Exercise:
Continue the biography of baseball player Mel Almada, starting after its last sentence.

Text under study:
────────

Member of the Mexican Professional

Baseball Hall of Fame
- Induction: 1971

= Mel Almada =

Mexican baseball player (1913–1988)

Baldomero "Mel" Almada Quirós (February 7, 1913 – August 13, 1988) was a Mexican center fielder in Major League Baseball who played from 1933 through 1939 for the Boston Red Sox (1933–1937), Washington Senators (1937–1938), St. Louis Browns (1938–1939) and Brooklyn Dodgers (1939). He batted and threw left-handed.

A native of Huatabampo, Sonora, Mexico, Almada made history by becoming the first Mexican baseball player to play in the major leagues.

==Biography==
Raised and educated in California, Almada attended Los Angeles High School, where he was a teammate of future major leaguer Bud Bates. As an outfielder, Almada was noted for his throwing arm. He primarily batted leadoff due to his pitch selection and ability to execute bunts.

Almada was signed by the Boston Red Sox out of the Pacific Coast League. He made his Major League debut with the Red Sox on September 8, 1933, batting .344 in 14 game appearances. On October 1 of that season, Almada batted the last hit Babe Ruth gave up as a pitcher. Overall, he had three hits and two walks off Ruth.

────────

Data extract:
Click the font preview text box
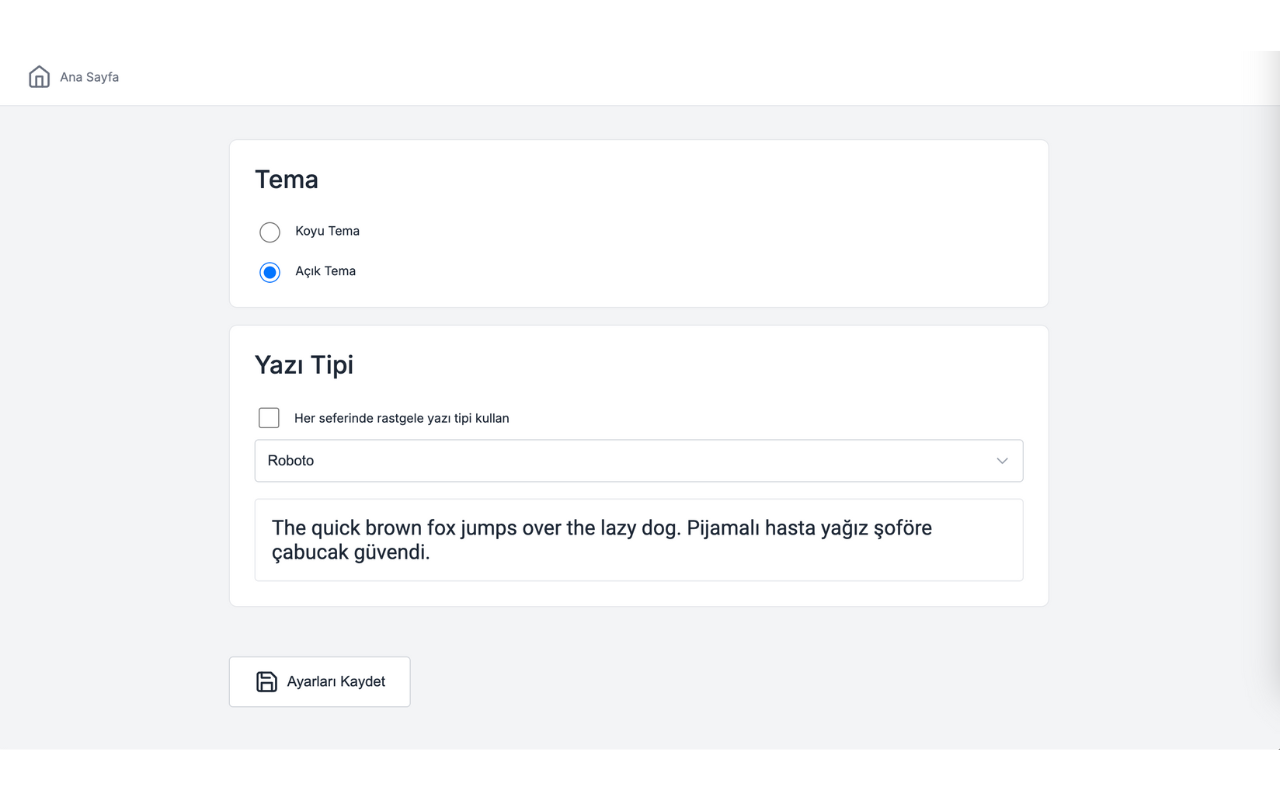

────────

Written response:
Almada then became an everyday player in 1935, appearing in 151 games and finishing with a .290 average and 20 stolen bases.

In the 1937 midseason, Almada was traded by Boston along with the brothers Rick and Wes Ferrell to the Washington Senators in exchange for Ben Chapman and Bobo Newsom. At the time of the deal, Almada was hitting just .236, but he hit .309 the rest of the way, ending with a .296 average, 91 runs and 27 doubles. On July 25, during the first game of a doubleheader against the St. Louis Browns, Almada scored five runs to tie a Major League record. When he added four runs in the second game, he set an 18-inning Major League record with nine runs scored in a double-header.

After a .244 start in 1938, Almada was sent by Washington to the Browns in exchange for All-Star outfielder Sam West. Almada hit .342 with St. Louis, ending with .311, 101 runs, 197 hits and 29 doubles, all career-high numbers. That season, he also had a stretch in which he had a base hit in 54-out-of-56 games from June 21 through Aug 19 (second game), meaning he fell just two hitless games short of Joe DiMaggio's record 56-game hitting streak. But he slumped to .239 in 1939 and was sold to the Brooklyn Dodgers. With Brooklyn, he was used as a backup outfielder and pinch-hitting specialist. He made his last Major League appearance on October 1, 1939.

In a seven-season career, Almada posted a .284 batting average with 15 home runs and 197 RBI in 646 games.

Almada returned to the Pacific Coast League for one season with the Sacramento Solons in 1940. He later managed in the Mexican League. In 1972, he was inducted to the Mexican Baseball Hall of Fame.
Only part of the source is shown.